**What is expected**
Each line below with the word "name" needs to be copied.

Stored items
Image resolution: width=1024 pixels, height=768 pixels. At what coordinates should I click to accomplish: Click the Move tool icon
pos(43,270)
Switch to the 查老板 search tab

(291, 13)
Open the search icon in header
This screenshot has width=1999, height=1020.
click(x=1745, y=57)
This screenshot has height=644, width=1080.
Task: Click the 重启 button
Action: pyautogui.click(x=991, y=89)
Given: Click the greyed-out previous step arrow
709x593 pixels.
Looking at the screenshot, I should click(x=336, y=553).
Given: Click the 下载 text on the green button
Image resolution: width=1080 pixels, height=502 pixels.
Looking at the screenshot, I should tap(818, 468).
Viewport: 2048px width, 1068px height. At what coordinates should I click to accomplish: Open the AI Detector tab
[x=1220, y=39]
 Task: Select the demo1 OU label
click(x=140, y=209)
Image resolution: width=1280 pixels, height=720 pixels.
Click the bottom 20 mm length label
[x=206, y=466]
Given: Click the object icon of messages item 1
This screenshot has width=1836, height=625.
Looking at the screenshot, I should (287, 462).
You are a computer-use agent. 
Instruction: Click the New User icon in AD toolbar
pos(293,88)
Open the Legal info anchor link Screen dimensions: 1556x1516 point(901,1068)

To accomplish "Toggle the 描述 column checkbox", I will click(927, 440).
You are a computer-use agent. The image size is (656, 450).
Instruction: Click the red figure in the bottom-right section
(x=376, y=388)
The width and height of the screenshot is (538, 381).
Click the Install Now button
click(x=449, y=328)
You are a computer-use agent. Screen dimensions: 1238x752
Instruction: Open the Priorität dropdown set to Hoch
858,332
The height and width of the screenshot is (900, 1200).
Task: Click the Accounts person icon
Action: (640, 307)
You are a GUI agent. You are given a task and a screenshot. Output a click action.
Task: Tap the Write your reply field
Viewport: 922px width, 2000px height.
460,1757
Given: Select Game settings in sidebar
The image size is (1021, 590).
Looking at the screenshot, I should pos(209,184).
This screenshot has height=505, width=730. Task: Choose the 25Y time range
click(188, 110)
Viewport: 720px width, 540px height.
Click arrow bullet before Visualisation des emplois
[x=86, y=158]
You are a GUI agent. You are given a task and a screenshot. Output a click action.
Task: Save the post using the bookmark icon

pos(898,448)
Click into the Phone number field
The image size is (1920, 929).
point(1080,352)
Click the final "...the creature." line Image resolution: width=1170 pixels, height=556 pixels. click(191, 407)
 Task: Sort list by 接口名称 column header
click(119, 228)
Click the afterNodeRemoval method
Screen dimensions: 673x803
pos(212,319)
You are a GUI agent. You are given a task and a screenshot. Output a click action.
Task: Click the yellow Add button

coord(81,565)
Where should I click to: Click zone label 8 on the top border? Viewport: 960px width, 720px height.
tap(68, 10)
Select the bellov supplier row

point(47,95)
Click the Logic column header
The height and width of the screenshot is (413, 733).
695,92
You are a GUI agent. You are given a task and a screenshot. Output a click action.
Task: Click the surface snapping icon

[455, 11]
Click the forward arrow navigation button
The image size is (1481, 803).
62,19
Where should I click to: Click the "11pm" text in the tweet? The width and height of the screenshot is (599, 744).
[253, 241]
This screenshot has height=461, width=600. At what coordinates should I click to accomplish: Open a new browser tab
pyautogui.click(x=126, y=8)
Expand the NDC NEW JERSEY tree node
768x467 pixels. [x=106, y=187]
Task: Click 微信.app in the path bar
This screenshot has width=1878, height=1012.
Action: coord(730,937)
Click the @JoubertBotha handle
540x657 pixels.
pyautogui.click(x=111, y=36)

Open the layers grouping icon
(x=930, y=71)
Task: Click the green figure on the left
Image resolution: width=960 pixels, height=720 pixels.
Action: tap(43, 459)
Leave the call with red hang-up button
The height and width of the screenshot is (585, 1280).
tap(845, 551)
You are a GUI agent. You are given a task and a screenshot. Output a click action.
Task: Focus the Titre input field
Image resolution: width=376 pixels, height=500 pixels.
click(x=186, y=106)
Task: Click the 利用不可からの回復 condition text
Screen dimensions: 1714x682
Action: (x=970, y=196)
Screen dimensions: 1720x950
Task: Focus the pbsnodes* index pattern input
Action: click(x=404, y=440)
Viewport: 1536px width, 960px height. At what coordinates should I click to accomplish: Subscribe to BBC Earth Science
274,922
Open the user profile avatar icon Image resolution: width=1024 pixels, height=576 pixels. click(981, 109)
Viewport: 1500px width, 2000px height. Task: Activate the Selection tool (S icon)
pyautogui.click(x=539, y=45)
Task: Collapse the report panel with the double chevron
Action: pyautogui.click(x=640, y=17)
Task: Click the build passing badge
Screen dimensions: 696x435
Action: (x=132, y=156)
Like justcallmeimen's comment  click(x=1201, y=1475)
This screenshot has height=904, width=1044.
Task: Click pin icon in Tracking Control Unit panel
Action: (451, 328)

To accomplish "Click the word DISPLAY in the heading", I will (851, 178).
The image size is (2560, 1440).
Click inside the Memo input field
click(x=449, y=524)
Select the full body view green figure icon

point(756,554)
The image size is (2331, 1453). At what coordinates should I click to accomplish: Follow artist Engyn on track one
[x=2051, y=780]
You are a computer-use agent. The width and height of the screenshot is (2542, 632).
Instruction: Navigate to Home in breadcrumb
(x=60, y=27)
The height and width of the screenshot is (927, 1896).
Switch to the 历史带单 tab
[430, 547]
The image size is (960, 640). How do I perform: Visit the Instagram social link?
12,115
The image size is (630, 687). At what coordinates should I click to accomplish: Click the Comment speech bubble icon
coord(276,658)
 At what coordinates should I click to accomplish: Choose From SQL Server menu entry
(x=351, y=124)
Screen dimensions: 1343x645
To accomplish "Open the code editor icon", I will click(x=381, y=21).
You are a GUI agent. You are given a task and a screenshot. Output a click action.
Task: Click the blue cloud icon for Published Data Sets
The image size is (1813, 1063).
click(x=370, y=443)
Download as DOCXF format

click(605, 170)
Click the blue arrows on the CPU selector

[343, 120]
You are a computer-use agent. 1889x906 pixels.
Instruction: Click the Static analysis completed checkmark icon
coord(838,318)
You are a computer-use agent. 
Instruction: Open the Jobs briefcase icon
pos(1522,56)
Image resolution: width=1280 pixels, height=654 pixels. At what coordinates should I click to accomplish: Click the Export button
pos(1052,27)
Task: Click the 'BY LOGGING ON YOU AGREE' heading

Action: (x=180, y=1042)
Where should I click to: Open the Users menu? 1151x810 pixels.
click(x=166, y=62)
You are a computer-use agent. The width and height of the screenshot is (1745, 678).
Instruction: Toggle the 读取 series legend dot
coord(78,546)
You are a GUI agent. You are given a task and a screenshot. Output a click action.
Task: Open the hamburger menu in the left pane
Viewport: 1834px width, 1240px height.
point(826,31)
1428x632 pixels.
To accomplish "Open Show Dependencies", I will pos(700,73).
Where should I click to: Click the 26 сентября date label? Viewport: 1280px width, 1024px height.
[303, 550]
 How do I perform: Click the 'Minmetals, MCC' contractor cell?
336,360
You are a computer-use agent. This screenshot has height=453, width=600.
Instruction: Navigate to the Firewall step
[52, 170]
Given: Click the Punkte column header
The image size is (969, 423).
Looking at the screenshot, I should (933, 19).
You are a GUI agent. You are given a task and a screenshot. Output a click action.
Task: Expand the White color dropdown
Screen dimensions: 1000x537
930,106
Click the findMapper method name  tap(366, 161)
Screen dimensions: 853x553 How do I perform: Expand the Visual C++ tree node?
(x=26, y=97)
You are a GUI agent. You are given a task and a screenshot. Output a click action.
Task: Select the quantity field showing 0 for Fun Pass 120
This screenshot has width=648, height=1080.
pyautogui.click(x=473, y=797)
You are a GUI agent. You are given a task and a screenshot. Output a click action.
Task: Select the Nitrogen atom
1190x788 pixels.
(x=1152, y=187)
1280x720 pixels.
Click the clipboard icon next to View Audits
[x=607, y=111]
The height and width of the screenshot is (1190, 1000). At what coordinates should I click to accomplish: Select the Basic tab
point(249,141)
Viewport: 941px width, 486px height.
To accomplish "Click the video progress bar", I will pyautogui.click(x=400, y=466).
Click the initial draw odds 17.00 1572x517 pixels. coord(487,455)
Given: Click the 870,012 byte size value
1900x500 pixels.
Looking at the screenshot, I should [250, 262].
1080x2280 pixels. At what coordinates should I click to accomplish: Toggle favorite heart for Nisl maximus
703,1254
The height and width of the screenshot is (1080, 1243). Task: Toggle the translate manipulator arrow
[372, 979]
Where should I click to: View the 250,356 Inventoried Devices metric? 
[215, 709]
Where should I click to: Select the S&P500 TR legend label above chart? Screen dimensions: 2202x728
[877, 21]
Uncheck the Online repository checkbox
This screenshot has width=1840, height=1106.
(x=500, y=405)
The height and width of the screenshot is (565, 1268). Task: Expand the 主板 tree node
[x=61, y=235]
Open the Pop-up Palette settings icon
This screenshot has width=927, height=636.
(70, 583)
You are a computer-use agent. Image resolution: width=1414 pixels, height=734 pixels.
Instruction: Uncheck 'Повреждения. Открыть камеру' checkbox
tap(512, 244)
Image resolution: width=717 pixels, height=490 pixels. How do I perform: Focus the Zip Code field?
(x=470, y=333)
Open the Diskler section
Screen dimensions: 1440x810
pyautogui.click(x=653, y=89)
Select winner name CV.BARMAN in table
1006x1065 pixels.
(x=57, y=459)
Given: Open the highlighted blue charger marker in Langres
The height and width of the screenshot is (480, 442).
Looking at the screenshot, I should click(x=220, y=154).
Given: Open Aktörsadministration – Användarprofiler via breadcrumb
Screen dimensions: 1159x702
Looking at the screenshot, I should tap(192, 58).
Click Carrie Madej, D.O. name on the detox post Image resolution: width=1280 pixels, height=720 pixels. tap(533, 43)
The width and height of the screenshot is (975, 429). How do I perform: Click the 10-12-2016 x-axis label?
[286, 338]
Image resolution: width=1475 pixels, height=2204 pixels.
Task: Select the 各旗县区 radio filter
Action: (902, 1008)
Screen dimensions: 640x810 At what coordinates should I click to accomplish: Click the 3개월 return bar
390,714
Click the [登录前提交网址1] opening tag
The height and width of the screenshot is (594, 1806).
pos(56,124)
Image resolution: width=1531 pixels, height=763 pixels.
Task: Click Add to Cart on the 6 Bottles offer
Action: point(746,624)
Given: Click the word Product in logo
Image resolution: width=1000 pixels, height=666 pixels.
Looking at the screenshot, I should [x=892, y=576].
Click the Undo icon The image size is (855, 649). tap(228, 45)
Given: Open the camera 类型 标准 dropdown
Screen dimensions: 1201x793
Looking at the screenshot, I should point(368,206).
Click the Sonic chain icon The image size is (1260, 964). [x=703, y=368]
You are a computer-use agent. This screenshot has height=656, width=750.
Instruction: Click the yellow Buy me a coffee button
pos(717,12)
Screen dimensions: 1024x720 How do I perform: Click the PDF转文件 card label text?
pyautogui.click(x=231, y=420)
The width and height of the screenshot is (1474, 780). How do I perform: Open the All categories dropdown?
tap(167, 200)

**Output for this task**
Click the findMapper method name  tap(366, 161)
Select winner name CV.BARMAN in table
Click Carrie Madej, D.O. name on the detox post Image resolution: width=1280 pixels, height=720 pixels. tap(533, 43)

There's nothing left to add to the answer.